Originally named "Rock Solid" by co-founder Dave Lane, the company's first line of products was climbing gear. In 1990 Dave Lane sold a 50% interest in Rock Solid to Blair Murdoch and Tim Duholke and his other 50% to Jeremy Guard, and they later changed the company name to Arc'teryx in 1991. The name and logo reference the Archaeopteryx, the transitional fossil of early dinosaurs to modern dinosaurs (birds). Guard chose the name to represent the idea of accelerating evolution as characterized by the geologic time scale of fossils. Guard was president and principal of the company from 1991 to 2001. Using a heat laminate (thermolamination) technology, the partners designed and marketed the Vapor harness, which would become the company's most popular item. In 1993, after a series of relocations and staff additions, Arc'teryx released the Bora backpack using the same Vapor technology. In 1996, the company introduced technical apparel featuring Gore-Tex after obtaining licenses from W. L. Gore & Associates. Arc'teryx re-located its headquarters to Burnaby, British Columbia, in 1999 and then to North Vancouver in 2005.

In 2001, Arc'teryx was purchased by Salomon Group, a French subsidiary of the German retailer Adidas. In 2005, Arc'teryx was sold to Finnish retailer Amer Sports. In 2019, Chinese retailer Anta Sports bought a controlling stake (56%) in Amer. As their apparel line expanded Arc'teryx began manufacturing in international markets, specifically in China, the Philippines, Vietnam, Bangladesh, El Salvador, Laos, and Greece.

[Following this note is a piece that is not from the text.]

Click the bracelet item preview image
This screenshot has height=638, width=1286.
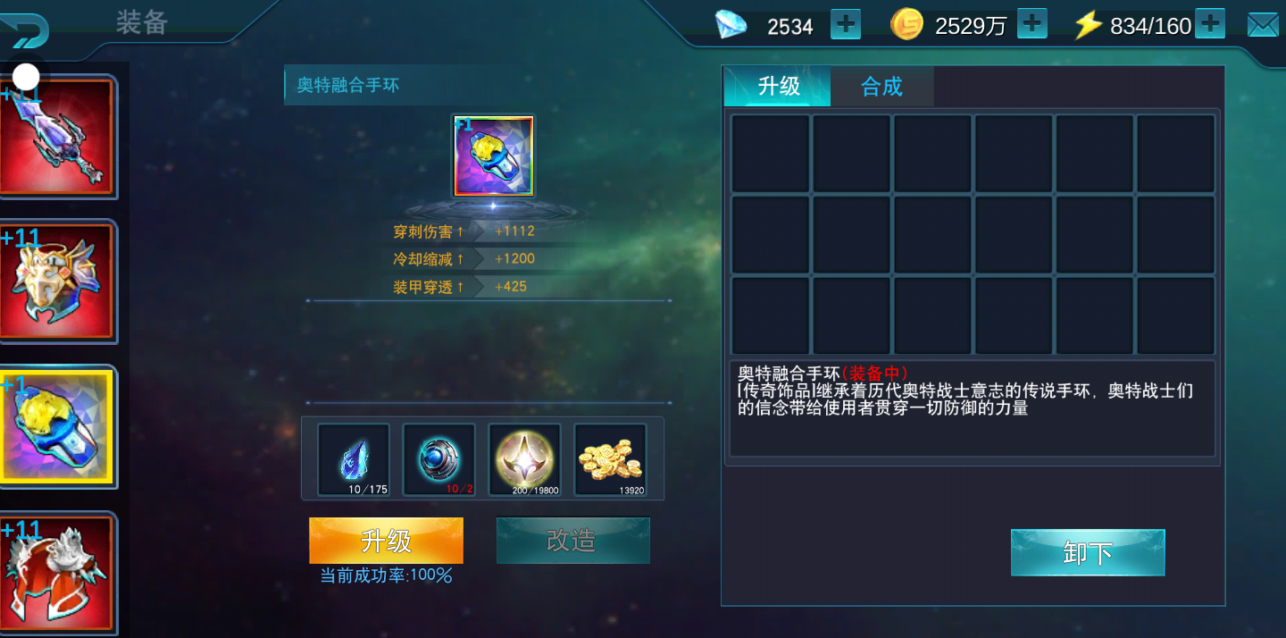(x=494, y=155)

Since the early 2020s, Arc'teryx has co-produced collections with high-fashion brands and designers which expanded their consumer market beyond outdoor enthusiasts.

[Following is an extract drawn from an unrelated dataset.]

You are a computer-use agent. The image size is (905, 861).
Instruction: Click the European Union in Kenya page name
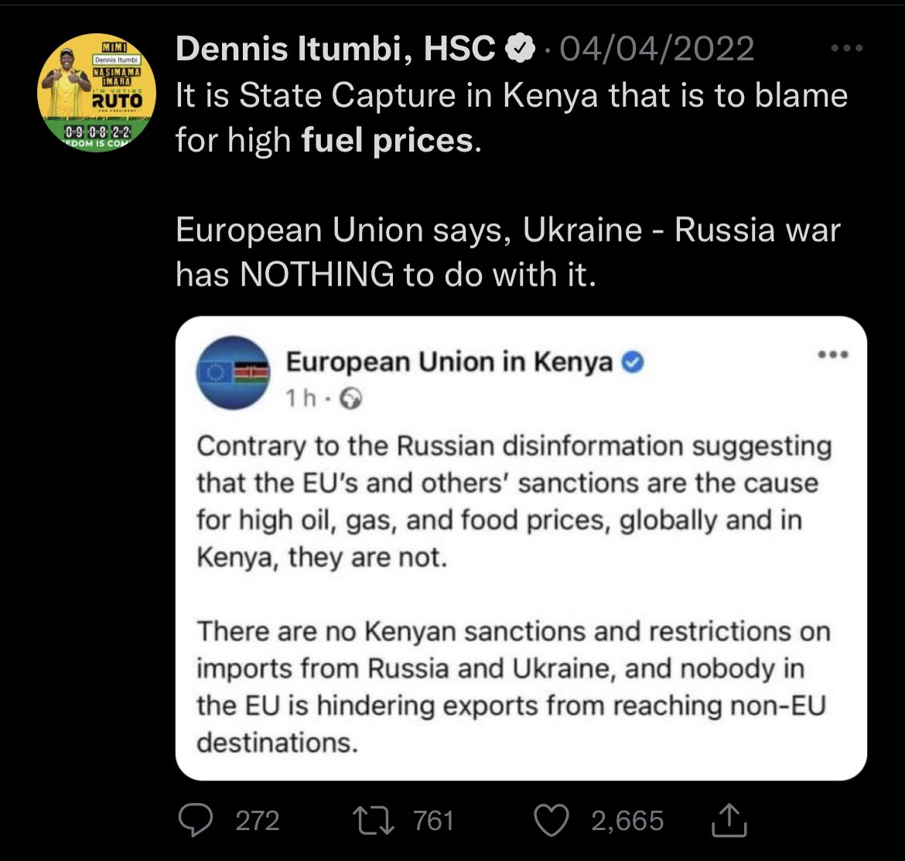(449, 361)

On September 22, 2025, Arc'teryx launched a fireworks display in Tibet, The Rising Dragon, as part of a marketing campaign which resulted in controversy over its potential environmental effects in Shigatse.

== Divisions ==
Their garments, accessories, and apparel are organized into various product families and collections, all aimed at different aspects of mountain activities:

- Veilance: their luxury formal streetwear line was founded in 2009, branded as Arc'teryx Veilance.
- PRO: their gear line aimed at professionals on ski patrol and in search-and-rescue capacities.
- LEAF: their Law Enforcement and Armed Forces (LEAF) line is aimed at the military and police market.

== Subculture ==
Arc'teryx is seen as a high-end status symbol among youth, "just shy of Stone Island and Moncler." The Financial Times noted one of their largest demographics as "urbanites" in 2022. Labeled a cult brand by Fast Company in 2021, Arc'teryx is worn by "[both] hikers and hype-beasts" according to The New York Times.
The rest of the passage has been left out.